Those watching the stock market this week might have been surprised by a major drop in one of the world’s leading streaming platforms. Netflix’s stock took a nosedive after the company revealed its subscriber information to shareholders.
This came as a surprise to many since the streaming service remains mostly competitive in a field that is beginning to become crowded, especially with its excessive push for original content over the past few years.
But why did this massive drop in Netflix stock price happen? Here is what to know about yesterday’s Netflix stock plummet.
Why did Netflix stock drop yesterday?
According to MarketWatch, the sudden drop in stock was due to an overestimation of projected subscribers in the 2nd quarter. The estimated projection given to shareholders was targeted for 5.3 million new paid members globally. The reported final number ended at 2.7 million which is roughly half of the expected projection. This led to a 14 percent dip in price which was unexpected.

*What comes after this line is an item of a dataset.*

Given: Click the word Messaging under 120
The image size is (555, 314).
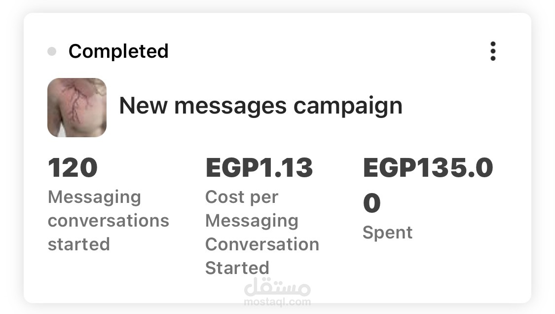Looking at the screenshot, I should click(x=95, y=197).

Some of these factors are said to be due to the recent price increases in the service. In a conference call, CEO Reed Hastings said the cause of subscriber shortages were due to price and lack of original content 2nd quarter. Additionally, a letter to shareholders found on MarketWatch had this to say:
“We don’t believe competition was a factor since there wasn’t a material change in the competitive landscape during Q2, and competitive intensity and our penetration is varied across regions (while our over-forecast was in every region), rather, we think Q2’s content slate drove less growth in paid net adds than we anticipated.”
As other sites have mentioned, it does not help that competition is looming in the months ahead. HBOMax is gearing up with a huge line-up and they also plan on taking Friends and The Office away from Netflix. Disney Plus will make a huge splash once it launches onto the market. These factors plus Netflix’s price increase could be contributing to fewer subscriptions.
That said, the current Quarter brought popular content like the much-beloved Stranger Things, so this could mean the service is on a comeback. Time will tell as streaming wars begin to build in the months ahead.